Masked Discrete Diffusion Models (MDMs) have achieved strong performance across a wide range of multimodal tasks, including image understanding, generation, and editing. However, their inference speed remains suboptimal due to the need to repeatedly process redundant masked tokens at every sampling step. In this work, we propose Sparse-LaViDa, a novel modeling framework that dynamically truncates unnecessary masked tokens at each inference step to accelerate MDM sampling. To preserve generation quality, we introduce specialized register tokens that serve as compact representations for the truncated tokens. Furthermore, to ensure consistency between training and inference, we design a specialized attention mask that faithfully matches the truncated sampling procedure during training. Built upon the state-of-the-art unified MDM LaViDa-O, Sparse-LaViDa achieves up to a 2x speedup across diverse tasks including text-to-image generation, image editing, and mathematical reasoning, while maintaining generation quality.

Overall Design

Sparse-LaViDa builds on masked discrete diffusion models (MDMs), which explicitly process all masked tokens and support arbitrary-order decoding with bidirectional context, making them well suited for tasks such as image generation and inpainting. Block Diffusion improves efficiency by truncating redundant masked tokens from the right, but it enforces a left-to-right generation order via a block-causal attention mask, thereby losing many of the key benefits of MDMs and is only used for language modeling. Sparse-LaViDa offers an alternative parameterization that preserves the full flexibility of standard MDMs while achieving similar efficiency gains: it allows masked tokens to be truncated at arbitrary positions and introduces special register tokens that act as compact representations of the truncated content.

Inference

Sparse-LaViDa's inference proceeds in a staged decoding process. At each step, the model works with a mixture of tokens that include previously generated content retained from earlier steps, newly generated tokens from the immediately preceding step, tokens that are still masked and scheduled to be predicted next, and a small set of register tokens that summarize truncated information. During sampling, a carefully designed attention pattern ensures a clean separation of roles: newly generated tokens do not look ahead to masked or register tokens. This design maintains correct generation order while allowing the model to decode efficiently without unnecessary computation.

Efficient Training

During training, we use a step-causal attention mask that mirrors how the model behaves at inference time. The input sequence contains prompt tokens followed by answer tokens, some of which are already known while others are masked.
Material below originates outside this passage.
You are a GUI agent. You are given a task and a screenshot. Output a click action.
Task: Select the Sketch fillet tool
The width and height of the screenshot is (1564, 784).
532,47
As in inference, known tokens are generated earlier in multiple steps. To reflect this, we group tokens into ordered blocks so that each token can only attend to tokens from earlier stages or its own stage. Masked tokens are placed into separate groups, each paired with a small register token that summarizes the information the model would not directly see at inference. The attention pattern ensures that masked groups remain isolated from one another while still having access to all earlier, unmasked content. In this way, a single training step can faithfully reproduce multiple possible inference paths, aligning training behavior with how the model is actually used at test time.

Inference Speed

Thanks to the efficient sparse parameterization, Sparse-LaVida achieves considerable speedup on a wide range of tasks. Notably, it achieves 1.96x speedup on text-to-image generation, 2.84x speedup on image editing and 2.80x speedup on visual math problem solving.